Towards the Detection of Diffusion Model Deepfakes
Jonas Ricker, Simon Damm, Thorsten Holz, Asja Fischer
TL;DR
This study rigorously evaluates the detectability of diffusion-model deepfakes (DMs) and contrasts it with GAN-based deepfakes. It finds that existing GAN detectors struggle on DM-generated images, but retraining detectors on DM data yields near-perfect detection and can generalize to GANs. Feature-space analyses reveal DM-generated images harbor fewer recognizable artifacts, explaining their weaker detectability and cross-domain transfer properties. Frequency-domain investigations show DMs lack the grid-like artifacts typical of GANs and tend to underrepresent high frequencies due to their training objectives, pointing to high-frequency content as a promising avenue for future detection methods.

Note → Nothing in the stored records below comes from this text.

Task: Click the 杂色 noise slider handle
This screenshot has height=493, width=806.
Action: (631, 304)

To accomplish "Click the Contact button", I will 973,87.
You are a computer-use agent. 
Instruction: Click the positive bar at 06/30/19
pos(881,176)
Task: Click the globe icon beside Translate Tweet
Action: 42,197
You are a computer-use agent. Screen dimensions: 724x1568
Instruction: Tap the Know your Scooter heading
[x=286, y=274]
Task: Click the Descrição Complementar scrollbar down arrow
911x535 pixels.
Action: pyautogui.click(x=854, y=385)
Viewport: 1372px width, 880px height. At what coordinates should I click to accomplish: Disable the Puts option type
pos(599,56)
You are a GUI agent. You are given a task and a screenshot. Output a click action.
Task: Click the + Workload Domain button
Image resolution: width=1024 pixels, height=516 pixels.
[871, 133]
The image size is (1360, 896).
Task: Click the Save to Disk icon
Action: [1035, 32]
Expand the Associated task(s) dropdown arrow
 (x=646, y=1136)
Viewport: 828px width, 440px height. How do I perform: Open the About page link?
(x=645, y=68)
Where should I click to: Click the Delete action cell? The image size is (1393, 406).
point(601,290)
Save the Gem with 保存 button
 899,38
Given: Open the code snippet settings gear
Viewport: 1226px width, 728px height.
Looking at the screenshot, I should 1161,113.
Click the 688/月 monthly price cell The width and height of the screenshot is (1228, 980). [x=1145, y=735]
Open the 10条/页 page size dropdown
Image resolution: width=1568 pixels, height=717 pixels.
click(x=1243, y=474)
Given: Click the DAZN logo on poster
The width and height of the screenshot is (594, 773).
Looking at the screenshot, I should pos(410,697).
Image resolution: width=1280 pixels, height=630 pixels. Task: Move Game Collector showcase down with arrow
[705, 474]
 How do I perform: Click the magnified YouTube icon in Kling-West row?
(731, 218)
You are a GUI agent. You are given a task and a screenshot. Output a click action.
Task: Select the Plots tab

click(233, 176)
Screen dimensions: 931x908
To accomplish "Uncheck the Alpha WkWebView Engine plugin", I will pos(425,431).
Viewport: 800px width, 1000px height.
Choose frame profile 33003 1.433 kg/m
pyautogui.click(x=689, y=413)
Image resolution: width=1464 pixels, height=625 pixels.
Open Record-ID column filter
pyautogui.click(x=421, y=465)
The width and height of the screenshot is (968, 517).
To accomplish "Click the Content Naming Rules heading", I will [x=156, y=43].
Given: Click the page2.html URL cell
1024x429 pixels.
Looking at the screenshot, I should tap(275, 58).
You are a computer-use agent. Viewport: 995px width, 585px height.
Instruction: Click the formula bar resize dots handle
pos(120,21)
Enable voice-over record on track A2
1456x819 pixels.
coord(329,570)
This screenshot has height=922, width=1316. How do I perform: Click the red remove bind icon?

Overall, the work establishes a foundation for DM-specific deepfake detection and highlights directions for leveraging frequency characteristics and detector retraining to improve robustness.
Abstract
In the course of the past few years, diffusion models (DMs) have reached an unprecedented level of visual quality. However, relatively little attention has been paid to the detection of DM-generated images, which is critical to prevent adverse impacts on our society. In contrast, generative adversarial networks (GANs), have been extensively studied from a forensic perspective. In this work, we therefore take the natural next step to evaluate whether previous methods can be used to detect images generated by DMs. Our experiments yield two key findings: (1) state-of-the-art GAN detectors are unable to reliably distinguish real from DM-generated images, but (2) re-training them on DM-generated images allows for almost perfect detection, which remarkably even generalizes to GANs. Together with a feature space analysis, our results lead to the hypothesis that DMs produce fewer detectable artifacts and are thus more difficult to detect compared to GANs. One possible reason for this is the absence of grid-like frequency artifacts in DM-generated images, which are a known weakness of GANs. However, we make the interesting observation that diffusion models tend to underestimate high frequencies, which we attribute to the learning objective.